The Court then reviewed the statutory framework governing letters of administration d.b.n., to determine whether Nicholas was eligible for letters. It explained in this regard that SCPA§ 1001 (made applicable to administrators d.b.n. by section 1007) requires that letters be issued to the distributees of an intestate decedent, or, if deceased, to their fiduciaries, or to any eligible “person who is not a distributee upon the acknowledged and filed consents of all eligible distributees, or if there are no eligible distributees, then on the consent of all distributees” (SCPA § 1001[6]).  It also explained that, pursuant to SCPA § 1001(8), where letters are not granted as set forth above, they are properly granted in the following order to: (a) the public administrator, (b) the petitioner, in the court’s discretion, or (c) to any other person or persons. 


The Court stated that it “has an obligation to make sure that the proper person is administering the estate.”  It concluded that “[i]t is unclear whether the proper person is administering this estate.” The Court also expressed its concern regarding the petition’s allegation that the value of the Decedent’s assets in need of administration was only $9,000, stating that “[t]he court is concerned that this figure is underestimated as it appears the decedent was a successful songwriter whose estate consisted of royalty interests which may be of a greater value than indicated given the possible copyright battle.”
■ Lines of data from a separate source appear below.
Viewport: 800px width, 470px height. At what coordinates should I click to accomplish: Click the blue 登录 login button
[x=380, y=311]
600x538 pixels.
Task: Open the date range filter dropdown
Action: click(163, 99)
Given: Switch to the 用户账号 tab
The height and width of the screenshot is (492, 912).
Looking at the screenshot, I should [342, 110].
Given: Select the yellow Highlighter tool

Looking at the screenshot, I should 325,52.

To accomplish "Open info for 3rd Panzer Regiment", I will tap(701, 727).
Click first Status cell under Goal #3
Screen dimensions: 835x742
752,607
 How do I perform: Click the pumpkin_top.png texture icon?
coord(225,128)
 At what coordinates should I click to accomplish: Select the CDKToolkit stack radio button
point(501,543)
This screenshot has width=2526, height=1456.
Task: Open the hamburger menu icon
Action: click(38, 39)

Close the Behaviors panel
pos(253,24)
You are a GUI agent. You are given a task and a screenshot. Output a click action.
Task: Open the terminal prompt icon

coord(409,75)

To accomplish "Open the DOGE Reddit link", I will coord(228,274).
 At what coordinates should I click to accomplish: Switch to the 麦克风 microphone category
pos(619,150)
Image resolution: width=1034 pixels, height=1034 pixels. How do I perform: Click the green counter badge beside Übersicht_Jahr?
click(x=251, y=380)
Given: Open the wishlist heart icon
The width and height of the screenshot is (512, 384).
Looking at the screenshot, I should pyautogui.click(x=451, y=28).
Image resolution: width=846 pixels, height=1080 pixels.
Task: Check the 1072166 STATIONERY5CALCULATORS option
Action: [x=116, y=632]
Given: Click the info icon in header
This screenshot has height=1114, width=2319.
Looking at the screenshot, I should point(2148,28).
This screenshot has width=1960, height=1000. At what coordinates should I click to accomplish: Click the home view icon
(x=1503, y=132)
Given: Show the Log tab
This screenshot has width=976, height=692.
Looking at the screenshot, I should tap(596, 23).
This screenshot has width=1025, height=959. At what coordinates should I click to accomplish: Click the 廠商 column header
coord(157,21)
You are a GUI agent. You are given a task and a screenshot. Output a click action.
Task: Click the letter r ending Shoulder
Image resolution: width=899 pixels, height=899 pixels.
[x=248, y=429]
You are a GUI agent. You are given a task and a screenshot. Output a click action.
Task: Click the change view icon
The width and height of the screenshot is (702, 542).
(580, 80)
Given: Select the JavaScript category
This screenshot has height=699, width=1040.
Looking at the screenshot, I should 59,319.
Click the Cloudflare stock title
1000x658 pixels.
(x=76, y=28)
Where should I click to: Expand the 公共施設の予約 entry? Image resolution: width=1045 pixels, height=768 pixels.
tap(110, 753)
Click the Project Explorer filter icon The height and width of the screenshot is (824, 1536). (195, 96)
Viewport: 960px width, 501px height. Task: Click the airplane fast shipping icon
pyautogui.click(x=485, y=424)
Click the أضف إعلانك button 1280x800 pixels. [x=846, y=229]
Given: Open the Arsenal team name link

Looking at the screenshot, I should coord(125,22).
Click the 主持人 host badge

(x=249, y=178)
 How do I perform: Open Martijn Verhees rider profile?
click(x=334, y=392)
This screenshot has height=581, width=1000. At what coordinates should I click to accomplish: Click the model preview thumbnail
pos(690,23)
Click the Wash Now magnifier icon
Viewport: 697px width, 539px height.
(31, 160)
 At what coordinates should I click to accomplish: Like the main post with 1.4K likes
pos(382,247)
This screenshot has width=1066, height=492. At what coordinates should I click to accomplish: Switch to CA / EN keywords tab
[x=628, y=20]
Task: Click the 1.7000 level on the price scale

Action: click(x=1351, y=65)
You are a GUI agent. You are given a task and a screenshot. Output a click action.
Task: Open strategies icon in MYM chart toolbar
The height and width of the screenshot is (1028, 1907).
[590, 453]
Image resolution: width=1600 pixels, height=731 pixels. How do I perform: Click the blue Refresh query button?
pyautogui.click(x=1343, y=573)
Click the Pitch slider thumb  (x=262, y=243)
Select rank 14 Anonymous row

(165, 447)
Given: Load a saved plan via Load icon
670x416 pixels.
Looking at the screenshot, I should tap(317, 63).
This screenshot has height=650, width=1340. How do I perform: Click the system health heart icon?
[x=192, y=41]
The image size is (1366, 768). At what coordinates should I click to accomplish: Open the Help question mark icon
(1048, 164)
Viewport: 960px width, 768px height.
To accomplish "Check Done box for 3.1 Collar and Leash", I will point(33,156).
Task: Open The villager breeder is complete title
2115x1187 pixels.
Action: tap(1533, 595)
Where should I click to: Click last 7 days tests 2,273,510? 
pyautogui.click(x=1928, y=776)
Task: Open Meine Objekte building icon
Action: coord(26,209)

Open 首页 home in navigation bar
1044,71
The Court revoked Nicholas’s letters “[b]ased upon such concerns and due to the misstatement in Nicholas’ petition. . . .” It issued letters of temporary administration to the Public Administrator, directing that it “attempt to identify the fiduciaries of Ruth Young’s estate and Samuel Young’s estate who have a prior right to letters of administration de bonis non and to ascertain the value of the assets in need of administration.”


The moral of the story is that those seeking appointment as fiduciaries must take great care to ensure the accuracy of the allegations of their petition. A mistake, even one alleged to be innocent, could prove costly.